→ Set of tasks:
1. Reproduce the passage from the shock leader thread starting at "## Gravedigger (Aug" and ending at "vis shock leader?".
2. Name every distinct username that posts in the shock leader thread.
3. According to the shock leader thread, what advantage does a hi-vis shock leader give when casting on a public field?

→ Selection:
# Hi viz shockleader



## Gravedigger (Aug 18, 2003)

What line are you using for hi Viz shock leader?


----------



## chest2head&glassy (Jul 2, 2002)

Not trying to be a [email protected], but why would you need a hi vis shock leader?

I spool my sloshes with Sufix Tri in the Hi Vis Red and that's the best Hi Vis I've seen (no pun intended). Maybe find that in 50#, 80#, etc and use that as a shock leader.


----------



## aero993 (Jan 19, 2001)

If you are casting on a public field, it's easier to find the breakoffs.


----------



## chest2head&glassy (Jul 2, 2002)

Ahh, now I see. Thanks for the education.


----------



## Connman (Apr 14, 2001)

Berkey big game solar 50-80lb , if field is very green may be a little hard to find ,if sun burnt and patchey easy to find


----------



## Larry (Apr 17, 2002)

*Leader*

Sufix Supreme Neon Orange.(65lb. & 80lb.) I think it is easier to lay the leader line on when the running line is a different color. Some others use Stren Yellow.  pelican man.


----------



## Led (Feb 1, 2001)

Suffix in both the Green and red though they are little difficult to see at certain times when the grass is not very green.

Last year in the US I was using 80lb Ultima PowerFlex in Fire Orange - easy to find.

The best of the lot is Mustad's Black Ayaka - jet black and can be seen for at least 25m in any colour of grass - the downside is that we cannot use it.  

Penn TuffStuff in Fluro Yellow stadn out well.

Led.


----------



## Larry (Apr 17, 2002)

*Leader !!!*

Andy, FIRE ORANGE AND BLACK!!! I have never heard of these. Can you tell me where I can get these.  Finding the Sufix was not easy. Thanks, pelican man.

→ Data:
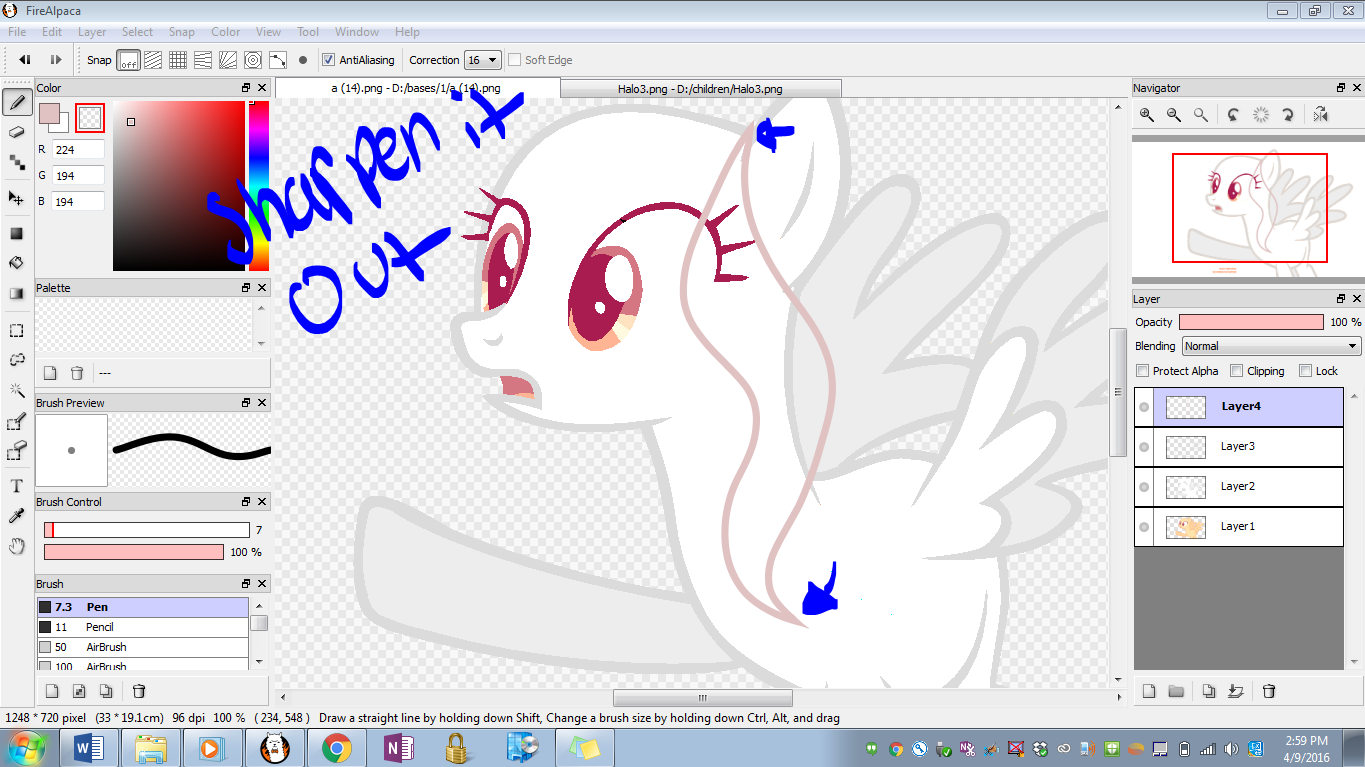
Task: Select the Hand pan tool
Action: pyautogui.click(x=16, y=546)
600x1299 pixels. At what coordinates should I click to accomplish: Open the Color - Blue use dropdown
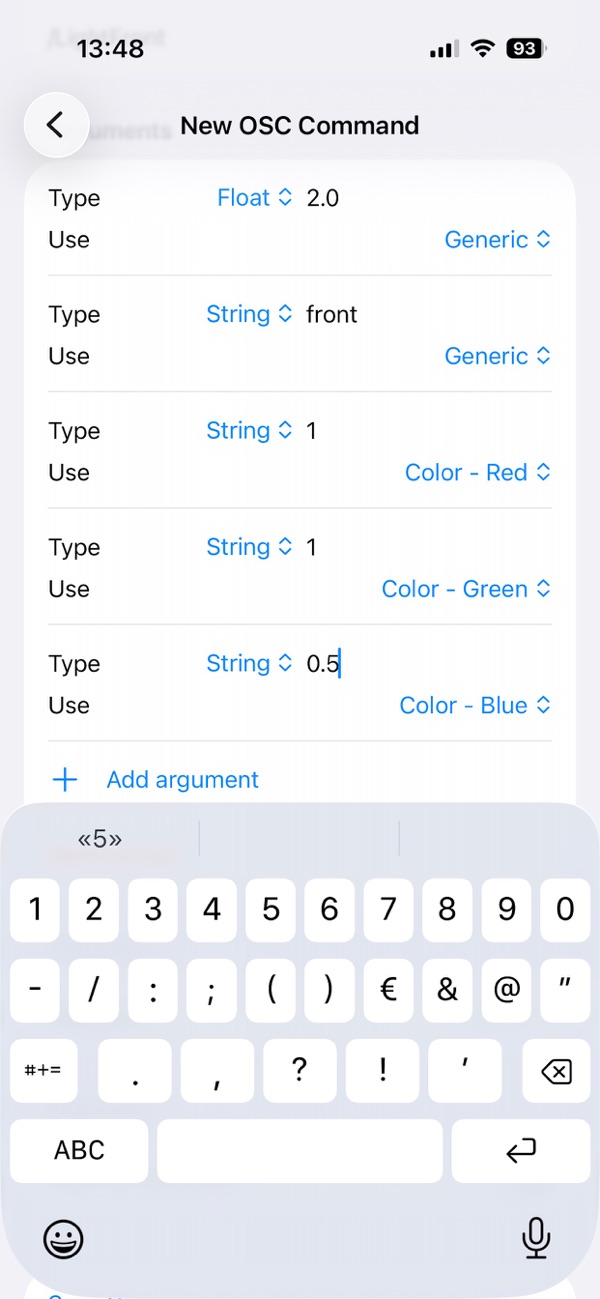(x=475, y=705)
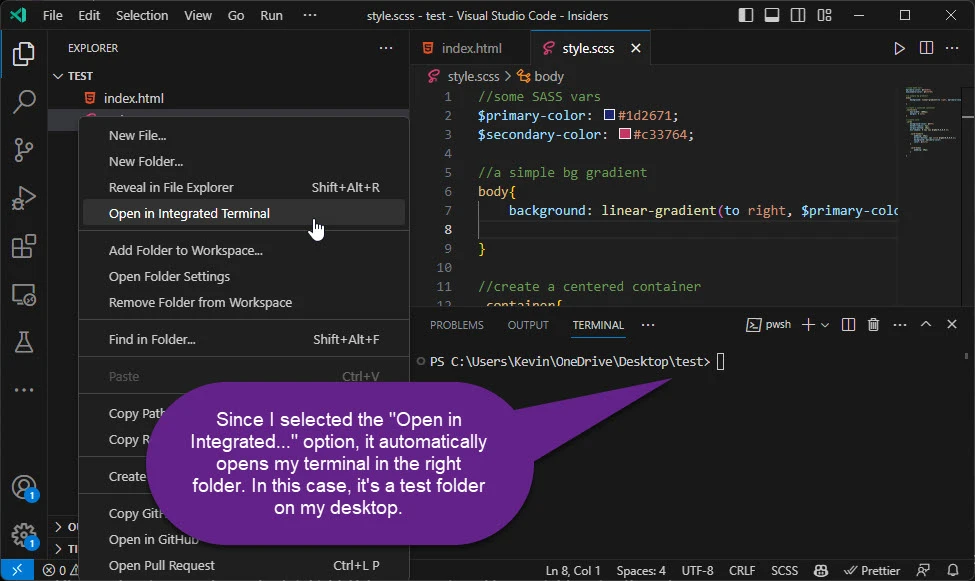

→ Expected outputs:
1.
## Gravedigger (Aug 18, 2003)

What line are you using for hi Viz shock leader?


----------



## chest2head&glassy (Jul 2, 2002)

Not trying to be a [email protected], but why would you need a hi vis shock leader?

2. Gravedigger, chest2head&glassy, aero993, Connman, Larry, Led

3. It makes the breakoffs easier to find.